SUPPLIED PASSAGE:
-*-*-

ROS production and conversion play an important role in root growth [33,34]. It is well documented that the accumulation of Al induces the formation of large amounts of ROS in crop roots, which damages cell membranes and may lead to cell death [35,36], and is a key factor in inhibiting root elongation [37]. In this study, the application of Al or N significantly induced the production of ROS, including H₂O₂ and O₂⁻. Furthermore, the mixture of Al and N enlarged the production of ROS compared with single Al or N treatment (Figure 3D,E). Zang et al. (2020) [17] reported that nitrate inhibited the primary root growth by reducing the H₂O₂ content in M. truncatula, which was the opposite of our result, probably because the H₂O₂ had an opposite effect between T. aestivum [6] or A. thaliana [34] and M. truncatula [17]. To investigate the contribution of ROS in lipid peroxidation and cell viability, we also examined the MDA content and Evans blue uptake, and they exhibited similar patterns to H₂O₂ (Figure 3B,C,E). This result indicated that the massive production of H₂O₂ under Al stress may play a crucial role in the triggering of lipid peroxidation and cell death [35,36]. Thus, a lower ROS content in the Al-tolerant genotype (SX6) conferred a lower root growth inhibition compared with the Al-sensitive genotype (ZM168).

To alleviate the oxidative damage caused by ROS accumulation, plants have evolved a complex defensive antioxidant system that includes a combination of enzymatic and non-enzymatic components. Reactive oxygen enzymatic scavenging systems mainly include SOD, POD, and CAT, etc., and the activities of these enzymes respond to the strength of plant resistance in different degrees [35,38,39]. In plants, AsA is an important reductant and exerts a powerful influence on plant functions [40]. In the present study, the activities of SOD, POD, CAT, and AsA were significantly increased under N or Al treatments, except for CAT content in the Al-sensitive genotype ZM168 under N treatment. The highest values of antioxidant enzyme activities in both genotypes were found under Al+N treatment, and the values in ZM168 were significantly lower than those in SX6 (Figure 4A–C). Thus, roots of both genotypes suffered heavy oxidative damage to the membranes and lipids as a result of the higher level of ROS under Al+N treatment than that under single N or Al treatment, especially for the sensitive genotype ZM168.

The cell-wall polysaccharide fraction is considered as a novel Al resistance mechanism, since cell-wall binding capacity is related to Al accumulation in plant roots [22,41]. The cell wall is a major site of Al accumulation in crops, and more than 70% of Al binds to the cell wall of wheat root [22]. Al binding may disrupt the cell-wall structure and diminish mechanical extensibility, thereby inhibiting root elongation [24,42]. Pectin and HC1 are important components of the cell wall. In this study, Al exposure increased the contents of pectin and HC1, which appeared more prominently in the Al-sensitive genotype of wheat, consistent with a previous study [6]. Moreover, N significantly increased the contents of pectin and HC1 of the cell wall in the root tips for both genotypes exposed to Al+N (Figure 4E,F) compared with N or Al treatment, especially in ZM168, resulting in a higher Al accumulation in the cell wall of root tips (Figure 1C) under Al+N treatment. Therefore, N accelerated the accumulation of Al in the wheat root and enhanced the toxicity of Al.

5. Conclusions

Nitrate significantly increased Al accumulation in the roots of wheat seedlings and thereby intensified the inhibition of root elongation by Al. Al prefers to bind on the root apex 7–10 mm zones of the roots, and Al accumulation could be promoted by N. N increased reactive oxygen species (ROS), enzyme activities from the antioxidant defense system, and cell-wall polysaccharide fraction.

-*-*-

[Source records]

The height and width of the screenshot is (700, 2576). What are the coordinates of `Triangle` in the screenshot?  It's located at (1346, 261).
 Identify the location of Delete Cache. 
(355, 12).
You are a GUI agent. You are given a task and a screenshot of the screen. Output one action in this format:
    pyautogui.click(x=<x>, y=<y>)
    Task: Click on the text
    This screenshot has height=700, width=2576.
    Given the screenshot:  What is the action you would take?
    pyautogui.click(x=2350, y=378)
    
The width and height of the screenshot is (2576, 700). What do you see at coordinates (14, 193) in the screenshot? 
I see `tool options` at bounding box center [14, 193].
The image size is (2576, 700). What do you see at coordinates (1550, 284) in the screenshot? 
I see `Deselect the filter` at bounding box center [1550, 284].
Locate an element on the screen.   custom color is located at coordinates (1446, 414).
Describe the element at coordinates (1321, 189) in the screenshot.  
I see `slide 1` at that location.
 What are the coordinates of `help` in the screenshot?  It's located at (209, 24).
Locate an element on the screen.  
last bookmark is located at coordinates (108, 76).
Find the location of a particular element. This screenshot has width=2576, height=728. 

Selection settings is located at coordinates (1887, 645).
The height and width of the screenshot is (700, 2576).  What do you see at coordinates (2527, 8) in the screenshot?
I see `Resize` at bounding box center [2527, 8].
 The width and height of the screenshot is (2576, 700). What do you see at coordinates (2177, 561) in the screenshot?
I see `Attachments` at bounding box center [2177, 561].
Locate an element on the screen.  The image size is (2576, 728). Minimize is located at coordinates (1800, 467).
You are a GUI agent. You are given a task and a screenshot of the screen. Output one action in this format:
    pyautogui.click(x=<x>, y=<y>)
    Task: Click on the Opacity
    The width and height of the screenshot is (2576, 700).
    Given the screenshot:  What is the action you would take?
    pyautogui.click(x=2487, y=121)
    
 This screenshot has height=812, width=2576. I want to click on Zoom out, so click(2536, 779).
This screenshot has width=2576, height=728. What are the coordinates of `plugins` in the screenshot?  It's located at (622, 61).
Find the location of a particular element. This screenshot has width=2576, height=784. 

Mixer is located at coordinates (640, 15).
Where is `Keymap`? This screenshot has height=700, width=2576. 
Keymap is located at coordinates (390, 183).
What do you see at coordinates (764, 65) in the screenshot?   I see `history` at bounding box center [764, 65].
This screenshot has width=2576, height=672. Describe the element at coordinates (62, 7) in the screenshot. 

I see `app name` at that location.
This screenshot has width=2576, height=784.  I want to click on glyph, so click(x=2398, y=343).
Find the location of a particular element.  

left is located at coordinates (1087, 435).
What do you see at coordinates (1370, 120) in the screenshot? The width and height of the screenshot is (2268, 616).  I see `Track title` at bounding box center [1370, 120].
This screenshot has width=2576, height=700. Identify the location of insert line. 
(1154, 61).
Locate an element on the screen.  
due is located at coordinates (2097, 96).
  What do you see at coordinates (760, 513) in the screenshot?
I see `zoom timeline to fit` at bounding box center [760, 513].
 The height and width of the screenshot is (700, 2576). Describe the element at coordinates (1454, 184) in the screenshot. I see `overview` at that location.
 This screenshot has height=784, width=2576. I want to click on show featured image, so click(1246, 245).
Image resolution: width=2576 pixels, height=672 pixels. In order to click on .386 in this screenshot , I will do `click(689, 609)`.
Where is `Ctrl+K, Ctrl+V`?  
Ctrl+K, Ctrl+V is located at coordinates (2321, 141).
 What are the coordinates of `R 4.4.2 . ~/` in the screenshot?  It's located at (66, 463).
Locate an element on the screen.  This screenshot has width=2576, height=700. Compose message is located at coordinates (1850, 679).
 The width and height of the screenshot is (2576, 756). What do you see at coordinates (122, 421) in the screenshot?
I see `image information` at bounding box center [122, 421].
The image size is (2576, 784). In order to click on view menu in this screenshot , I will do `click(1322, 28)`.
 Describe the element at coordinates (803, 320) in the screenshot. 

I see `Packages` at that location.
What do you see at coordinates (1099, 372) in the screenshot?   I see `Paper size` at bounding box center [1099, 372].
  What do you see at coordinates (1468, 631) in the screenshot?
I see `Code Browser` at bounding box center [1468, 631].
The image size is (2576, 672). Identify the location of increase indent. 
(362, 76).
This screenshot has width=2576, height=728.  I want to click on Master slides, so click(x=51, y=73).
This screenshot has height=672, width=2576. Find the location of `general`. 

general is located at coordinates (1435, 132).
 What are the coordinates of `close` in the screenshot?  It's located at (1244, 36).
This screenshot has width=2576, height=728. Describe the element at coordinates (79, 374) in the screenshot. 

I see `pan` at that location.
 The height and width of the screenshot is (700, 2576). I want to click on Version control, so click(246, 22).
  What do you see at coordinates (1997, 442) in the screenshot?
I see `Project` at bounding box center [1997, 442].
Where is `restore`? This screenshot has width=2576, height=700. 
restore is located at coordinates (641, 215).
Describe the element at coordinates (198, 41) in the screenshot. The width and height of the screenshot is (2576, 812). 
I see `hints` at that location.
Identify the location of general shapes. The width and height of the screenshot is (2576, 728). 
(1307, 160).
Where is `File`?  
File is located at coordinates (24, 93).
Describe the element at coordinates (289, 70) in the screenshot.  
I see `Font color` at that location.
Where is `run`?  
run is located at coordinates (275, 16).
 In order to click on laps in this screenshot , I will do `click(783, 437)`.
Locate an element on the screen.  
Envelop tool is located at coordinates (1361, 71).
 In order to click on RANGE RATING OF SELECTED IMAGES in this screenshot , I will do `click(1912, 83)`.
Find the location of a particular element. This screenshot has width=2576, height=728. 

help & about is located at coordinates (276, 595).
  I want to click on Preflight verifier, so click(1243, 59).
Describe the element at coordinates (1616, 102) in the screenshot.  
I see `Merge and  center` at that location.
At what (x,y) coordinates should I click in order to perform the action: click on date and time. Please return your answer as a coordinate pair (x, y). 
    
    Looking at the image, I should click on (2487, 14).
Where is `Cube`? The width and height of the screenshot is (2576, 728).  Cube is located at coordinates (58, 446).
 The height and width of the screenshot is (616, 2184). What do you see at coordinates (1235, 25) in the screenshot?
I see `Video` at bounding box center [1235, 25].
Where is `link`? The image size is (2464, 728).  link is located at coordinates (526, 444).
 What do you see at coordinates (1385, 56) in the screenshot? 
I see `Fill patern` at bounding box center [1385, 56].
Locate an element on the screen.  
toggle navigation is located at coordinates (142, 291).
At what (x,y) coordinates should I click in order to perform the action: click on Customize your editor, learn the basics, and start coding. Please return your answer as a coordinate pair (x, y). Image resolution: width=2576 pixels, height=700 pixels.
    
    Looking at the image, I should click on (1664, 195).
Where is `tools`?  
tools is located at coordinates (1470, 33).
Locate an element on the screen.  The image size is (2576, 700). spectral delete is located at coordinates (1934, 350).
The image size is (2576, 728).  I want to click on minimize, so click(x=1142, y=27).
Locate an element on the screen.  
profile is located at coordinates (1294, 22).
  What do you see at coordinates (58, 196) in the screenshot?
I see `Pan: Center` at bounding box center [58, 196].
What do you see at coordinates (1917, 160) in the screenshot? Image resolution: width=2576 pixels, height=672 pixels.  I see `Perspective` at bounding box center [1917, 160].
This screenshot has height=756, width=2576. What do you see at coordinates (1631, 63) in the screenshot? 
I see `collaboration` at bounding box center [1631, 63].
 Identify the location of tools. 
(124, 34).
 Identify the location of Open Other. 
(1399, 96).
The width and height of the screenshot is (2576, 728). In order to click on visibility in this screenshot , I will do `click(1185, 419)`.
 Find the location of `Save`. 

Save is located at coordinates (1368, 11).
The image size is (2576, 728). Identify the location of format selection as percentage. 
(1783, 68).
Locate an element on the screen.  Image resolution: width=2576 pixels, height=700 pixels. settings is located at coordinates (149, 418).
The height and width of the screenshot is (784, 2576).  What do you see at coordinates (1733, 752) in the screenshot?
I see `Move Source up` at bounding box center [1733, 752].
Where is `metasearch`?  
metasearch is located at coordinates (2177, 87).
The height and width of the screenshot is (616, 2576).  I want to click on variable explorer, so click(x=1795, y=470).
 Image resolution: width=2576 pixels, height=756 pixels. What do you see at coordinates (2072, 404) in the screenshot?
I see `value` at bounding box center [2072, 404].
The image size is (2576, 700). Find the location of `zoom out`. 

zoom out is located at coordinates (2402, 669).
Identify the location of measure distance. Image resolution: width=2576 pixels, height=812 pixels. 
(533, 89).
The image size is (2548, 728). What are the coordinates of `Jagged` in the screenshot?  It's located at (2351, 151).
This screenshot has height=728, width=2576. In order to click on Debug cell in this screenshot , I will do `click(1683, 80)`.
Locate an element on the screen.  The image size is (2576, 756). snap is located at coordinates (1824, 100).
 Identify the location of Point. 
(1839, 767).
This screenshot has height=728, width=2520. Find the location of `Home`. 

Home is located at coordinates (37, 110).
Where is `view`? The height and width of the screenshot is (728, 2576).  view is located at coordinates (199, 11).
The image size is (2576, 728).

-*-*-

DIRECTIONS: Starting at "5. Conclusions" and ending at "cell-wall polysaccharide fraction.", write out the passage on aluminum and nitrate in wheat roots again, changing "wheat seedlings" to "maize seedlings".

SOLUTION FOR THIS TASK:
5. Conclusions

Nitrate significantly increased Al accumulation in the roots of maize seedlings and thereby intensified the inhibition of root elongation by Al. Al prefers to bind on the root apex 7–10 mm zones of the roots, and Al accumulation could be promoted by N. N increased reactive oxygen species (ROS), enzyme activities from the antioxidant defense system, and cell-wall polysaccharide fraction.